São reportagens como essas, de Veja e outros veículos, quase sempre sem ouvir o lado dos suspeitos, que aumentam o preconceito contra a tríplice fronteira. A ponto de surgirem bobagens como a dita no Twitter pela cantora Paula Toller, do grupo Kid Abelha, quando veio fazer um show no último dia 15 de abril: “Tríplice fronteira sinistra, dizem que Bin Laden mora aqui e ninguém repara, pq todo mundo se parece com ele”. O comentário teve tanta repercussão – negativa – que ela imediatamente apagou-o. E pediu desculpas em seguida.

Preconceito à parte, como se pode culpar a cantora – que vive no Rio de Janeiro, cidade maravilhosa, livre de problemas de toda ordem! – pela ignorância sobre Foz e a região?
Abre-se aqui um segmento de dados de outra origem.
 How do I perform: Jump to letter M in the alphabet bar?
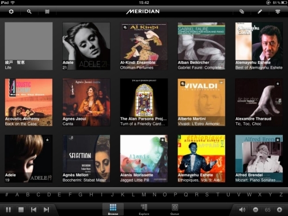click(x=143, y=195)

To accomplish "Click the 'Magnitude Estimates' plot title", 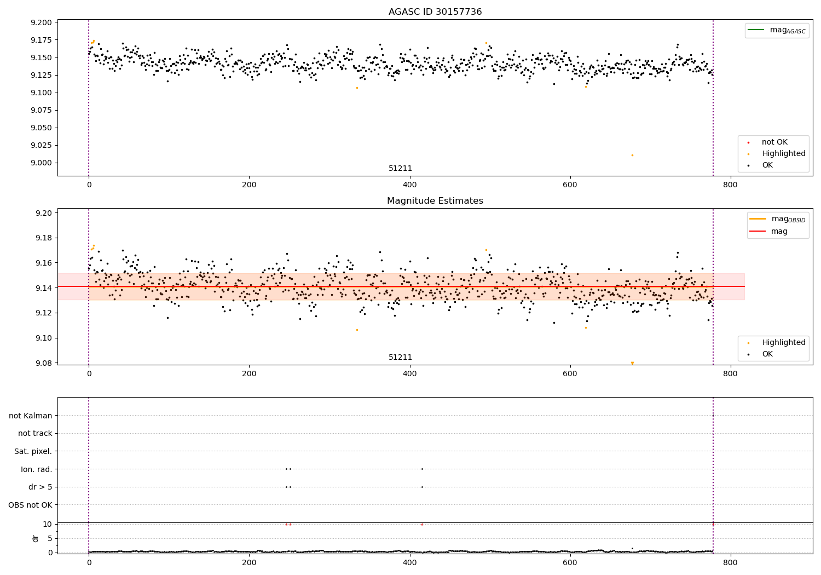I will 435,201.
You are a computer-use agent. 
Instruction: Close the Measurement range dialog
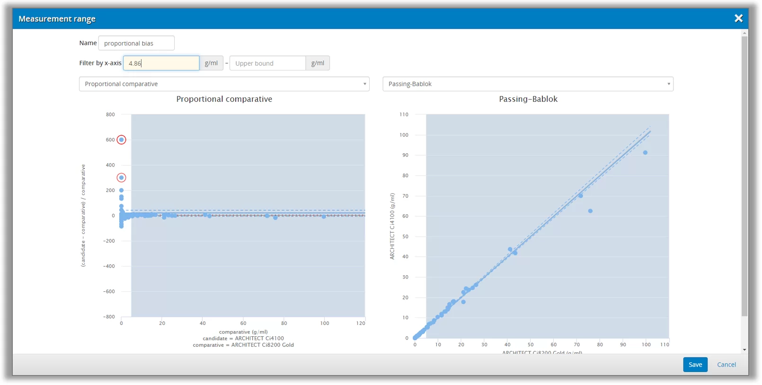(738, 18)
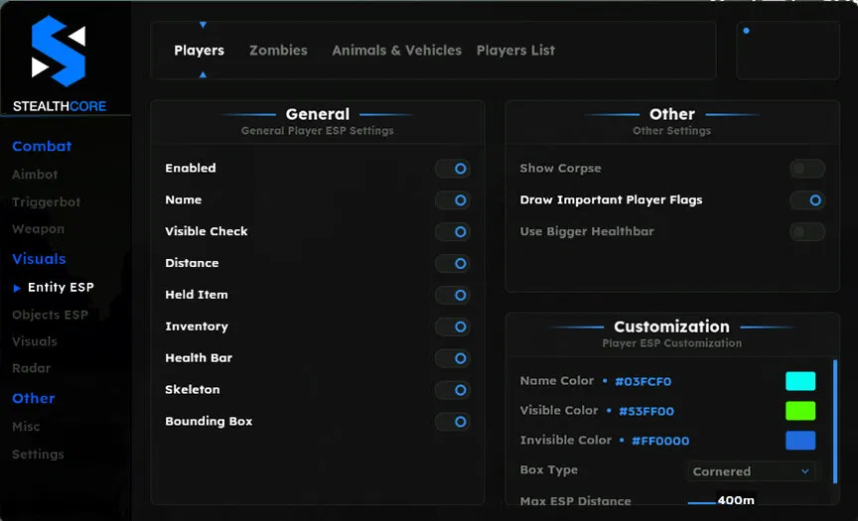The width and height of the screenshot is (858, 521).
Task: Toggle Use Bigger Healthbar on
Action: pos(806,232)
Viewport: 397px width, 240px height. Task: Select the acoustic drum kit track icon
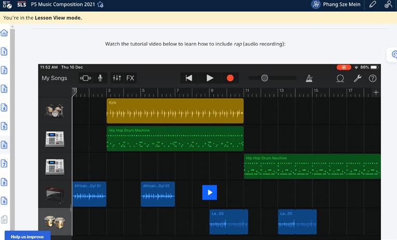54,110
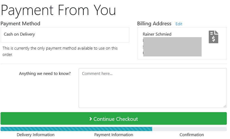The width and height of the screenshot is (230, 139).
Task: Click the grayed-out billing address details
Action: [x=172, y=47]
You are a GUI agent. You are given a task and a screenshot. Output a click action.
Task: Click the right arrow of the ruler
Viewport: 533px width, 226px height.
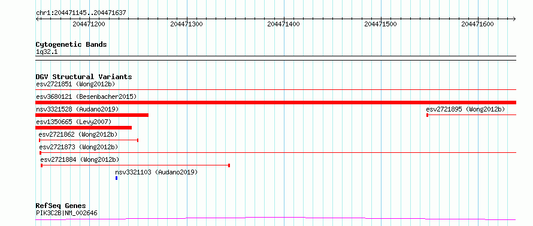pyautogui.click(x=514, y=19)
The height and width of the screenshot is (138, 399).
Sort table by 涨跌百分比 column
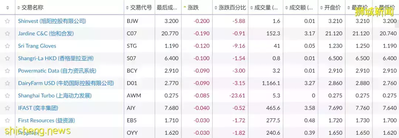pos(230,8)
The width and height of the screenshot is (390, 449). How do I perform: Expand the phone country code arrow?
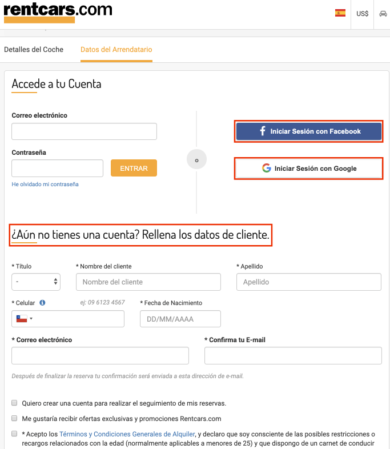pos(31,318)
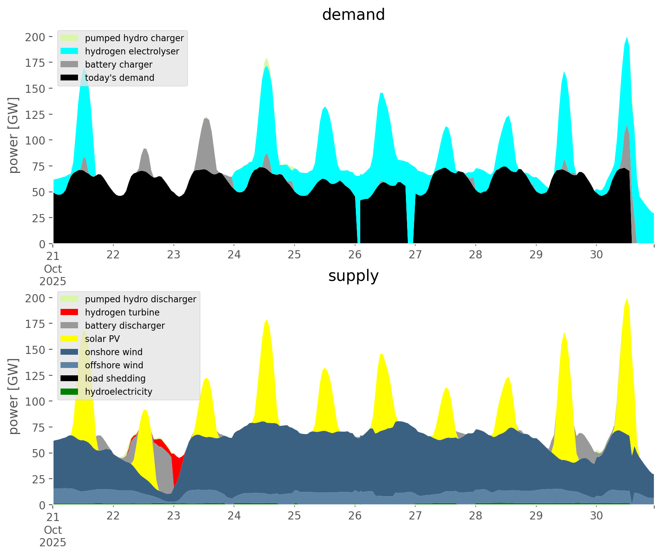
Task: Click the green hydroelectricity legend swatch
Action: 69,392
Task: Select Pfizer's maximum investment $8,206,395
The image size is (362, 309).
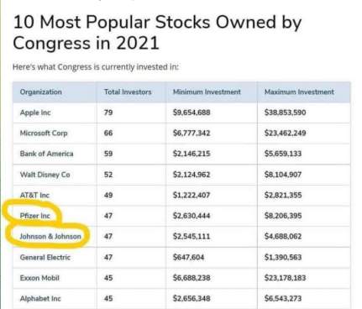Action: pos(283,216)
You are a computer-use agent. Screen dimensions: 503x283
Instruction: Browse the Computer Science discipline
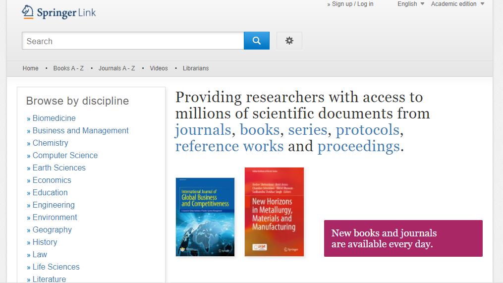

Ao requentar assunto já vencido, a revista Veja presta um desserviço aos seus leitores e dá uma lição de mau jornalismo. Para concluir, basta repetir o que disse o ministro das Relações Exteriores, Antonio Patriota: “a presença de terroristas na tríplice fronteira entre Brasil, Argentina e Paraguai não passa de especulação”. De acordo com o ministro, “na região existem imigrantes e descendentes de árabes e palestinos que, com certeza, mandam recursos financeiros a seus países, como acontece com qualquer imigrante em qualquer país do mundo”.

Mas afirmação assim não ganha destaque em nenhum órgão de imprensa. E, certamente, a tríplice fronteira continuará alvo de especulações, de acusações levianas, de preconceito e desconhecimento.

No entanto, estaremos sempre prontos a refutar aquilo que consideramos uma afronta aos que aqui vivem, trabalham e lutam pela transformação desta região num exemplo de convivência pacífica para todo o mundo.

*Gilmar Piolla é jornalista, superintendente de comunicação social da Itaipu Binacional e presidente do Fundo de Desenvolvimento e Promoção Turística do Iguaçu – Fundo Iguaçu.